Safari Toscani

Eccoci, partiamo! Mi infilo il casco, pieno di voglia di provare questa emozione. La guida si mette in prima posizione e noi tutti dietro, facendo le prime sgasate per prendere confidenza con il quad. Non abbiamo fatto neanche 500 metri che il paesaggio cambia radicalmente e tutto intorno c’è solo il verde delle colline e l’azzurro del cielo. Andiamo piano, ma forse è meglio così, perché possiamo sentire gli odori della campagna che si fanno ancora più forti grazie al caldo ed al sole cocente. La guida entra in una strada che non mi aspettavo e ci ritroviamo nello sterrato; il percorso è ancora buono, ma il cuore inizia a battere più forte perché sento che tra poco inizieremo a fare sul serio e non so cosa mi aspetta... che emozione!

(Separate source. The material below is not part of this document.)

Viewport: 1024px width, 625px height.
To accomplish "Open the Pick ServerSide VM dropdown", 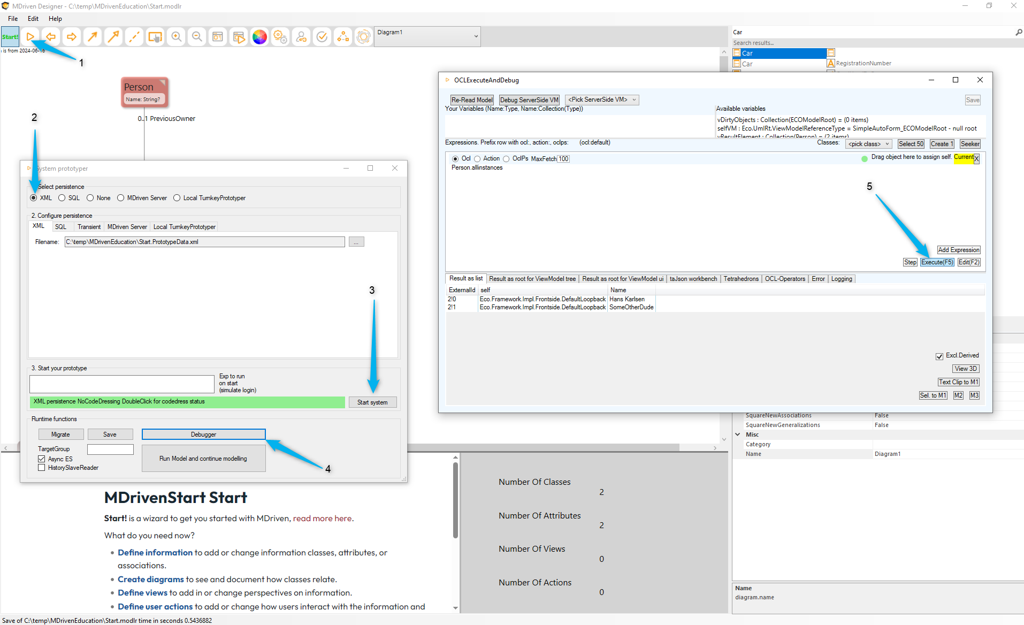I will 602,100.
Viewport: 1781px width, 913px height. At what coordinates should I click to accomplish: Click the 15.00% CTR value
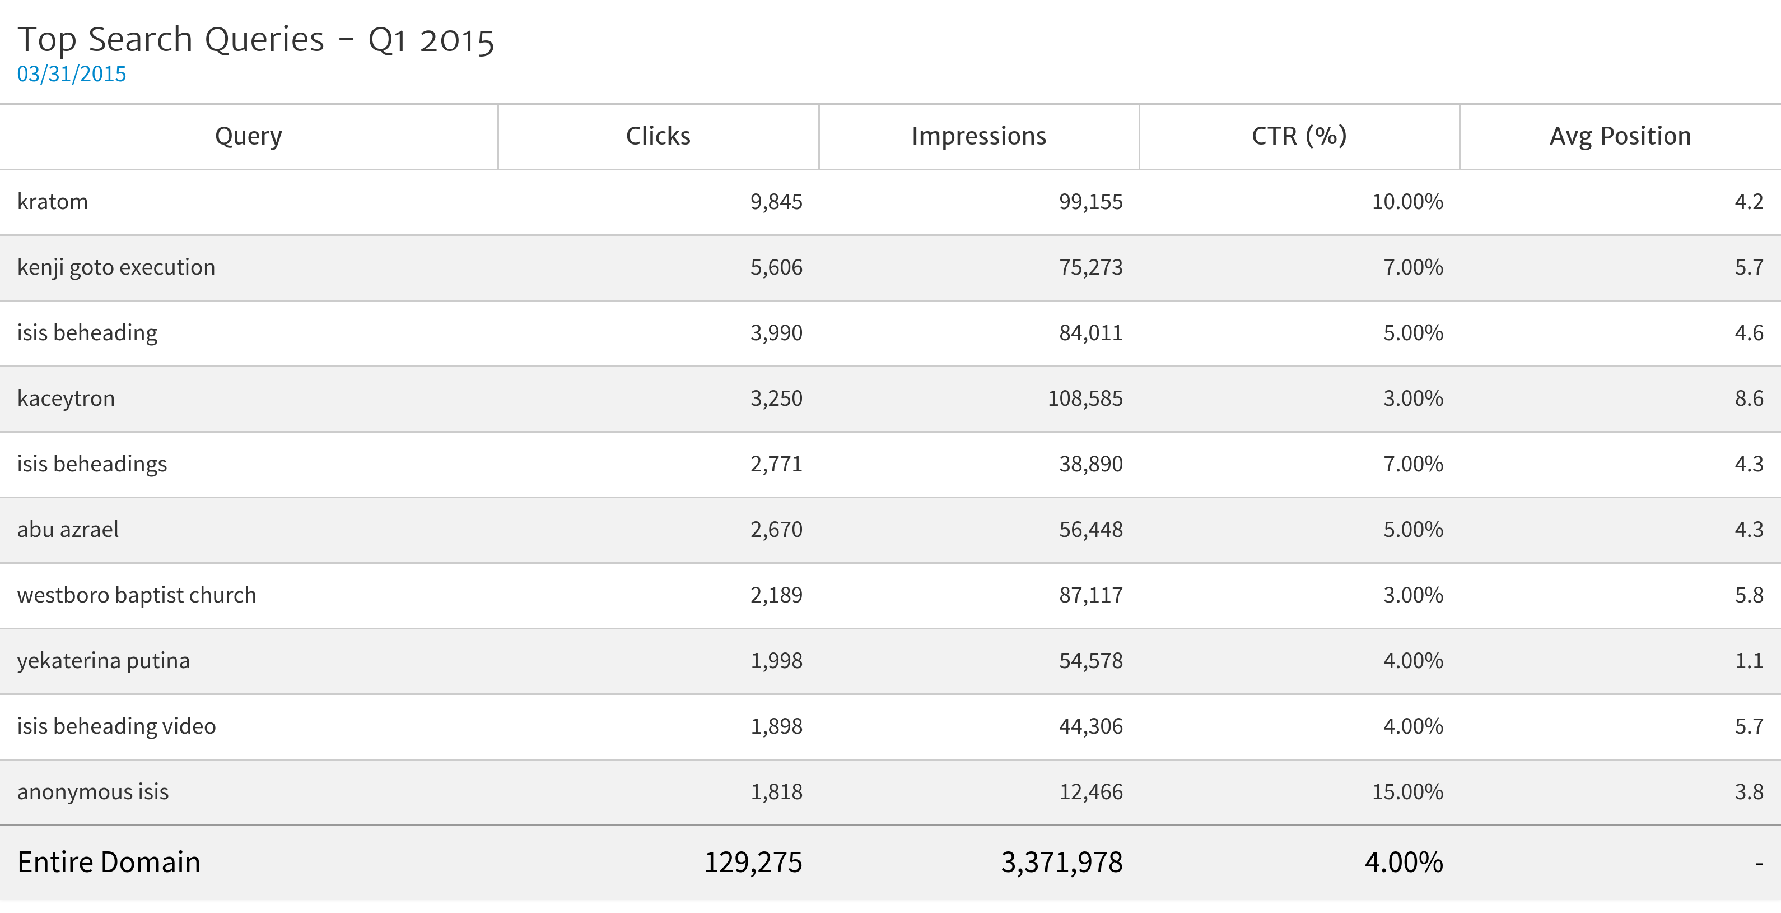point(1407,792)
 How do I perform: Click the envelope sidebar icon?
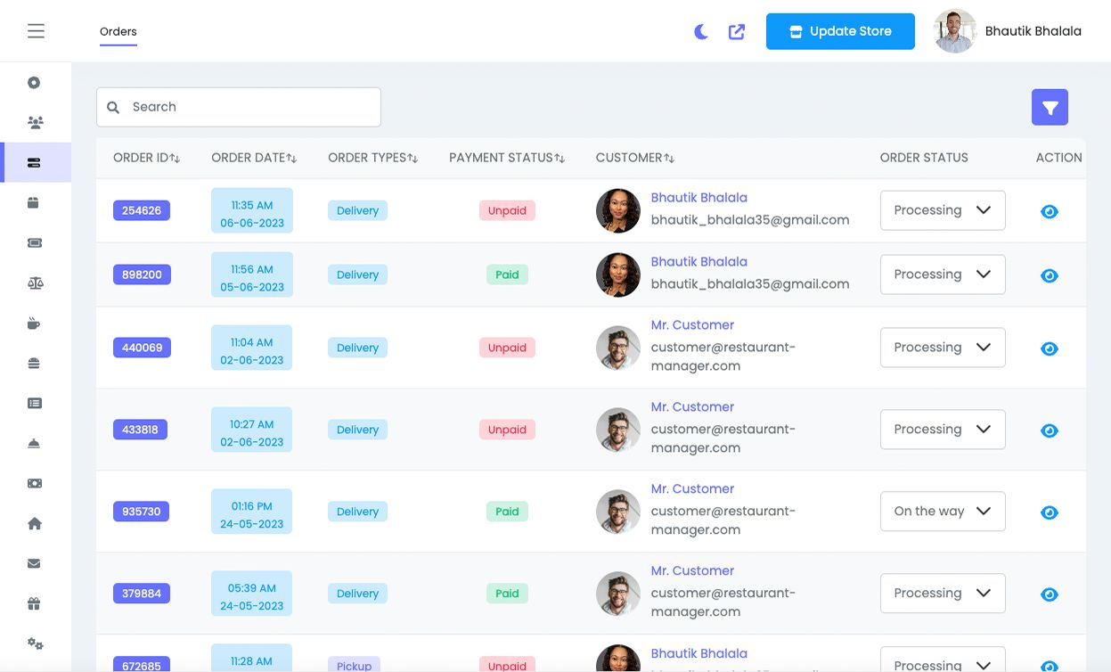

Entriamo nel fitto bosco ed i colori attorno a me si fanno più scuri, dovuti al verde scuro degli alberi, all’ombra che ne deriva ed al marrone della strada che si stringe e l’emozione si fa sentire ancora di più; iniziano le prime salite, alcune un po’ strette, ma le superiamo tutte. Le gomme del quad passano sopra a terra, erba, pietre e pezzi di legno... Che spettacolo! Passiamo dentro ad un vecchio mulino disabitato, dove il tetto è il cielo ed il pavimento è l’erba, attraversiamo davvero le stanze e quando ci fermiamo appena fuori per fare le prima sosta ci guardiamo tutti e ci strappiamo un sorriso, felici di aver provato questa esperienza. Facciamo qualche foto, è come se ci conoscessimo tutti e questo ci diverte da matti! Ripartiamo e la strada si fa più ripida: passiamo da percorsi di foresta fitta e buia, ad ampi spazi panoramici dove senti il sole che ti scalda e riesci a vedere il mare in lontananza. Il paesaggio è meraviglioso e penso che ci saranno centinaia di persone che stanno guardando queste colline, che non sospettano che noi impavidi siamo lassù a guardarli!

Dopo un'altra piccola sosta in una radura davanti ad una rocca, il percorso inizia a cambiare: salite e discese, salite e discese, pezzi di legno ovunque e poi pietraie, tratti di rettilineo e sentieri stretti e tortuosi... mi sto divertendo da matti!!! Dopo circa un’ora e mezzo dalla partenza siamo a Sassetta, al bar a fare colazione ed a scambiarci i primi commenti; le braccia e le gambe iniziano a farsi sentire, ma in fondo è quello che volevamo e soprattutto sappiamo che ne è valsa la pena! Ripartiamo ed il percorso stavolta è aspro: una discesa ripida lunga circa 300 metri fatta solo di pietre e sassi sconnessi. Ora il percorso si è trasformato: ampi spazi, strada larga e pietraie; i colori sono cambiati ed il caldo inizia a farsi sentire... hey! C’è un fiumiciattolo la in fondo... non è che per caso... Si, che spettacolo!
. Lo attraversiamo come se nulla fosse da parte a parte, dopo un paio di minuti ne troviamo un altro e facciamo il bis. Adesso non è più una sorpresa, ci siamo quasi abituati e quando troviamo una terzo guado vediamo che la guida rallenta e... ci si butta dentro con il quad, con l’acqua fino alle caviglie e lo percorre il lunghezza! Non ce lo aspettavamo, credevamo non fosse possibile e per la voglia ci buttiamo e gli andiamo dietro

Ad un certo punto il fiumiciattolo si allarga e forma in alcuni momenti come delle grosse pozze; la guida si ferma, ci fa una foto e ci dice “Sbizzarritevi un po’ se volete, qui non è pericoloso”. Non potevo rinunciare ad un piacere così ed in una di quelle pozze mi diverto e girare con l’acqua fino alle ginocchia... è divertentissimo!!! Dopo 5 minuti ricominciano le salite un po’ più dure, stavolta non ci sono più pietre, ma è proprio il terreno che è fortemente sconnesso. La fatica sulle braccia e sulle gambe inizia a farsi sentire davvero... ho deciso: a settembre vado in palestra! Dopo questo tratto il percorso ritorna lieve e per rientrare al Quad Center passiamo dalla strada asfaltata, così da goderci tutto il panorama.


Siamo arrivati, mi tolgo il casco e tutti ci guardiamo come abbiamo sempre fatto; siamo un po’ stanchi, ma ci siamo divertiti da morire; non vedo l’ora di sviluppare le foto e spero che qualche amico decida di provare questa emozione, così magari ritorno anch’io!